Sun Nov 17 07:31:37 CET 2013

From: Guido van Rossum <guido at python.org>
Sent: Saturday, November 16, 2013 6:56 PM

>Summarizing my understanding of what you're saying, it seems  the "right" way to use IOCP on a multi-core machine is to have one thread per core (barring threads you need for unavoidably blocking stuff) and to let the kernel schedule callbacks on all those threads. As long as the callbacks don't block and events come in at a rate to keep all those cores busy this will be optimal.
>
>But this is almost tautological. It only works if the threads don't communicate with each other or with the main thread (all shared data must be read-only). But heh, if that's all, one process per core works just as well. :-)

I got the same impression from the presentation.

First, I completely agree with the fact that most Unix servers are silly on Windows even in the single-threaded case—simulating epoll on top of single-threaded completion-based GQCS just so you can simulate a completion-based design on top of your simulated ready-based epoll is wasteful and overly complex. But that's a much more minor issue than taking advantage of Windows' integration between threading and async I/O, and one that many server frameworks have already fixed, and that PyParallel isn't necessary for.

I also agree that using IOCP for a multi-threaded proactor instead of a single-threaded reactor plus dispatcher is a huge win in the kinds of shared-memory threaded apps that you can't write in CPython.

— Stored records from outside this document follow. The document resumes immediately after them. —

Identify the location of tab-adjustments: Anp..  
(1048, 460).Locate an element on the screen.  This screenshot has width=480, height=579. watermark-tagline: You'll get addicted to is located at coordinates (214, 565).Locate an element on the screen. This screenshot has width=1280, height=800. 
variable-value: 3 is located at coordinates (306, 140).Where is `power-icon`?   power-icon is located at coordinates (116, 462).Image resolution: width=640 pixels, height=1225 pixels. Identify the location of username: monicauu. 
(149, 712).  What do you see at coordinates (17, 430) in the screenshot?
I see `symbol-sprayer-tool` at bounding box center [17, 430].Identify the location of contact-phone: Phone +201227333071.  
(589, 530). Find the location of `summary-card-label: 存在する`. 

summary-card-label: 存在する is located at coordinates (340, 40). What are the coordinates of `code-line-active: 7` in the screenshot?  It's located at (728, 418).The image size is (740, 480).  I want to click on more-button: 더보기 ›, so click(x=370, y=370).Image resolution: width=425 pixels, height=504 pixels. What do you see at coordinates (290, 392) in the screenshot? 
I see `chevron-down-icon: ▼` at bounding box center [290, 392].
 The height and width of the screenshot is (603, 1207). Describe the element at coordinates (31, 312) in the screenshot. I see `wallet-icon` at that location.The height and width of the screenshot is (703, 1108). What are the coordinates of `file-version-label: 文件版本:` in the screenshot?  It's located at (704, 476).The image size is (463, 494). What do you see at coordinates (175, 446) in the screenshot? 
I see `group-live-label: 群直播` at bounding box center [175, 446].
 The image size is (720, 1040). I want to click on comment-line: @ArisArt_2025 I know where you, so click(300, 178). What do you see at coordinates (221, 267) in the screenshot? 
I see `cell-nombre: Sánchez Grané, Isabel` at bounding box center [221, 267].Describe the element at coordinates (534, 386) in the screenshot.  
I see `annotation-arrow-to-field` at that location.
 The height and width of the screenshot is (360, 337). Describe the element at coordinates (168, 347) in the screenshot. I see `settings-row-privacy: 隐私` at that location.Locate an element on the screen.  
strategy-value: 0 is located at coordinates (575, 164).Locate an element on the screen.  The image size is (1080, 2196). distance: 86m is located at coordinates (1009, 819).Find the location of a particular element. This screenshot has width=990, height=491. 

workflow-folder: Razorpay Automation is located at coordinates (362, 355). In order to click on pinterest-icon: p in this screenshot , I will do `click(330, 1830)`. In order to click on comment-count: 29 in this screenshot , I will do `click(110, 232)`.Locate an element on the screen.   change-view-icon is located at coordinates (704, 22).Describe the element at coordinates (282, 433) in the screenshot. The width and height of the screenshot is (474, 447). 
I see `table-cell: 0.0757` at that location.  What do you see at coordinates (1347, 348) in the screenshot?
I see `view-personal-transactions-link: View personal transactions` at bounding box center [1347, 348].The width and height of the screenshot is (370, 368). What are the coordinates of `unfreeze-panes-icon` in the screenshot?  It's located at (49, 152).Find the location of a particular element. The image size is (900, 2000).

From my experience building a streaming video server and an IRC-esque interactive communications server, using a reactor plus dispatcher on Windows means one core completely wasted, 40% less performance from the others, and much lower scalability; emulating a proactor on Unix on top of a reactor and dispatcher is around a 10% performance cost (plus a bit of extra code complexity). So, a threaded proactor wins, unless you really don't care about Windows.

But PyParallel doesn't look like it supports such applications any better than stock CPython. As soon as you need to send data from one client to other clients, you're not in a shared-nothing parallel context anymore. Even less extreme cases than streaming video or chat, where all you need is, e.g., shared caching of dynamically-generated data, I don't see how you'd do that in PyParallel.

If you can build a simple multi-user chat server with PyParallel, and show it using all my cores, that would be a lot more compelling.